European Commission logo
INSPIRE Community Forum

Issues with INSPIRE-theme classification in GeoNetwork

Dear All,

Our SDI catalogue is based on GeoNetwork version 3.0.6. - https://ide.cat/en/catalogue/ 

After some months operating with this catalogue we discovered some strange results in the INSPIRE-theme classification that this catalogue application automatically performs after indexing the catalogue content.

In particular, these results appear in the "Get Started" (https://ide.cat/geonetwork/srv/eng/catalog.search#/home) and "Search" (https://ide.cat/geonetwork/srv/eng/catalog.search#/search - concretely in the facets which let filtering by "INSPIRE Themes") pages of the catalogue user interface.

The issue is that some data sets gets classified according a specific INSPIRE theme although its metadata does not contain the corresponding keyword from the "GEMET - INSPIRE themes" thesaurus.

EXAMPLE: "WMS Nivological and avalanche information" metadata:

Metadata simplified view: 

https://ide.cat/geonetwork/srv/eng/catalog.search#/metadata/5160f3ff-7d34-4711-871b-dfdaca35202a

XML view: 

https://ide.cat/geonetwork/srv/eng/xml.metadata.get?id=500703

The full XML may be accessed here (attached in 'Group files' in this platform):

https://inspire.ec.europa.eu/forum/file/view/263423/xml-file-to-show-incorrect-inspire-theme-classification-in-geonetwork

Despite this metadata has no keywords from the "GEMET - INSPIRE themes" thesaurus, it gets classified (and indexed) into the "Geology" INSPIRE Theme probably because GeoNetwork finds a regular text keyword matching to the name of this theme:

image
 

In our view this behaviour is not appropriate because a metadata file could contain keywords matching (or partially matching) with an INSPIRE theme name (e.g. may have been related to a theme because of specific use-cases), although the data set actually belongs to another INSPIRE theme.

Any views on this?
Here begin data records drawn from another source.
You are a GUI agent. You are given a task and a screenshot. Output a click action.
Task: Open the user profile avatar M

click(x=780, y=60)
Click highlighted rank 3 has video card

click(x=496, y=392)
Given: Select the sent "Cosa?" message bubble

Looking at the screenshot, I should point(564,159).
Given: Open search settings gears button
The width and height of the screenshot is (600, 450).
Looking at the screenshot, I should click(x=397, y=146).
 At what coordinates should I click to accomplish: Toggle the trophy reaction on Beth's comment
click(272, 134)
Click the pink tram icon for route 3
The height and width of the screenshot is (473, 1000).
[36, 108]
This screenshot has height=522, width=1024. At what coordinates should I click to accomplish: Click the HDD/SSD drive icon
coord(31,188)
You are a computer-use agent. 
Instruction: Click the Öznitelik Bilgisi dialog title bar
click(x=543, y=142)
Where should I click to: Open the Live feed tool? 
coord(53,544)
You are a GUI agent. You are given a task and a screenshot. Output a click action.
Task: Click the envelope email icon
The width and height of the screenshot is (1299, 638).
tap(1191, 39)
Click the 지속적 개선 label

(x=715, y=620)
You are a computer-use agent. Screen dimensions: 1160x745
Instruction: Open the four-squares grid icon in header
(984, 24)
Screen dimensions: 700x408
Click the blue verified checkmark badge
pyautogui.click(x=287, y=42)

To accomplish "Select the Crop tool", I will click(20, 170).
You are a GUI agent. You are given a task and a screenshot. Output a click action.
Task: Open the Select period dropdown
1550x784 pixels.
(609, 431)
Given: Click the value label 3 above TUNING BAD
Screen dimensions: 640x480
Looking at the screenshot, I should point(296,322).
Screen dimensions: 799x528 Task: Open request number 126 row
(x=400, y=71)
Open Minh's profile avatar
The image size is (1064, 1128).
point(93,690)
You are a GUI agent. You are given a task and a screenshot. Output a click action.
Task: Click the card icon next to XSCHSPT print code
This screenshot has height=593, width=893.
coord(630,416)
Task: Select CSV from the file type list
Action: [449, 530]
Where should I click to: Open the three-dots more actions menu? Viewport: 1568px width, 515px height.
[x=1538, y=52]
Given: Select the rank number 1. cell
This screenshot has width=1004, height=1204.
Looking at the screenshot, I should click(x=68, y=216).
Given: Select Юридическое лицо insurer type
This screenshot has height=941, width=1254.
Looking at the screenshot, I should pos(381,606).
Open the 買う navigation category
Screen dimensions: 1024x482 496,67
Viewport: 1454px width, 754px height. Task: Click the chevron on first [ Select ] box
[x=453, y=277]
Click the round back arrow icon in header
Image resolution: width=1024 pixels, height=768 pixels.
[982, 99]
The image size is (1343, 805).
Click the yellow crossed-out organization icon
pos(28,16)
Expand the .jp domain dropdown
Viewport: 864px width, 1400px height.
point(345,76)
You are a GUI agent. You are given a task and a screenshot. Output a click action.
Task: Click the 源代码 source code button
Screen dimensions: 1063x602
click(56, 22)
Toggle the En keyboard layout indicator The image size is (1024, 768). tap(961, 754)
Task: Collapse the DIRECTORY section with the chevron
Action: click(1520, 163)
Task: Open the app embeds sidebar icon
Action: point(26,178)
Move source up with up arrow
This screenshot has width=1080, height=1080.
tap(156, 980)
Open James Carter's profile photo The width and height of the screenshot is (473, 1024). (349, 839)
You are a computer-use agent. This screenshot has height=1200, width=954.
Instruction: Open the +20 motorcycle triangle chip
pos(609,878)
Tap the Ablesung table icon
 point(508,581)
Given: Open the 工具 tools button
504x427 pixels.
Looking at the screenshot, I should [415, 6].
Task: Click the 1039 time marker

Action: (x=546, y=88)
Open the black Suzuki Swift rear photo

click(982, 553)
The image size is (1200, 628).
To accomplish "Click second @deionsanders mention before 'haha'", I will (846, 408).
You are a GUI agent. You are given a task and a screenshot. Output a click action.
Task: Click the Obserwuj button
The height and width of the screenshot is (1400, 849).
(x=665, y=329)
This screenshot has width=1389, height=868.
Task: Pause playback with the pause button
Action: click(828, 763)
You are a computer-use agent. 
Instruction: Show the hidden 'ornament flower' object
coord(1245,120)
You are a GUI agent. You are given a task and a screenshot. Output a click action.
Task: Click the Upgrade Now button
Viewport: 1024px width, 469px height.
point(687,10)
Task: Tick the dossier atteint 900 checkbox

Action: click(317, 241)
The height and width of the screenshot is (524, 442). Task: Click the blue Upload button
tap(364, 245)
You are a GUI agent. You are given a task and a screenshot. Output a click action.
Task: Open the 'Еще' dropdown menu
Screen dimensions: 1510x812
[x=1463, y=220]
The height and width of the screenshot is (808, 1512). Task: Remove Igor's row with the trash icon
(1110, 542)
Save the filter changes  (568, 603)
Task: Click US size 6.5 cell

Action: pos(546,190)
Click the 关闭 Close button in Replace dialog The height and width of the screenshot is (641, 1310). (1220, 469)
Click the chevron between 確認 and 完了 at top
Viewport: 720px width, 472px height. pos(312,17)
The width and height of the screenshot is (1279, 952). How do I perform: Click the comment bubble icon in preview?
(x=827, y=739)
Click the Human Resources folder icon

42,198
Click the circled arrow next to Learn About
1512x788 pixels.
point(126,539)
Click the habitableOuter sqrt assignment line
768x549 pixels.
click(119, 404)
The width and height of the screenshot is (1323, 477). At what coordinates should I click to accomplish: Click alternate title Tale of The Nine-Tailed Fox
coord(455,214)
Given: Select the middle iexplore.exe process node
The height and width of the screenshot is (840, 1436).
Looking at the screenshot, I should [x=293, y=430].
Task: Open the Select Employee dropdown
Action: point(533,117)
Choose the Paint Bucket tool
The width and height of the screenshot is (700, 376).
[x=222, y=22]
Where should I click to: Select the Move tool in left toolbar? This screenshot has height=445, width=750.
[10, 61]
Similar experiences? How to resolve it?

Thanks in advance!

Jordi

  • Paul van Genuchten

    By Paul van Genuchten

    Hi Jordi, I duplicated your issue to https://github.com/geonetwork/core-geonetwork/issues/4182 so also other developers are aware. The issue you mention has come to existence over time. In previous iterations the inspire keyword didn't always have a thesaurus, that's probably why any keyword is indexed as potential inspire theme. Also consider the generic discovery case, if you're looking for geology data, also non inspire datasets could be relevant to you. In that case the inspire theme is more used as a categorisation.

    If you want to make the discovery of datasets by theme more strict, you can alter how keywords are indexed in https://github.com/geonetwork/core-geonetwork/blob/fd44c1fa14d818e6272e97b90f085fa98370fbe1/schemas/iso19139/src/main/plugin/iso19139/index-fields/default.xsl#L318. From that code my impression is that in more recent versions of geonetwork the situation has already improved.

    Hope this helps to find a solution

     

     

  • Jordi ESCRIU

    Hi Paul,

    Many thanks for your response.

    We would like to apply (in the short term) some improvements / restrictions on the fields that out SDI catalogue is indexing, so will probably check the code you are pointing me at - This helps a lot.

    Regarding the generic discovery case, I can see your point. However, my view is that INSPIRE theme classification often leads users of the catalogue to think about "INSPIRE Conformant data sets", which most of times is not the case.

    This brings to the discussion a related aspect - The topicCategory classification from ISO 19115 - which should satisfy this generic classification needs for the discovery case - is usually not clear enough for classifying geospatial data sets.

    What do you think?

    Jordi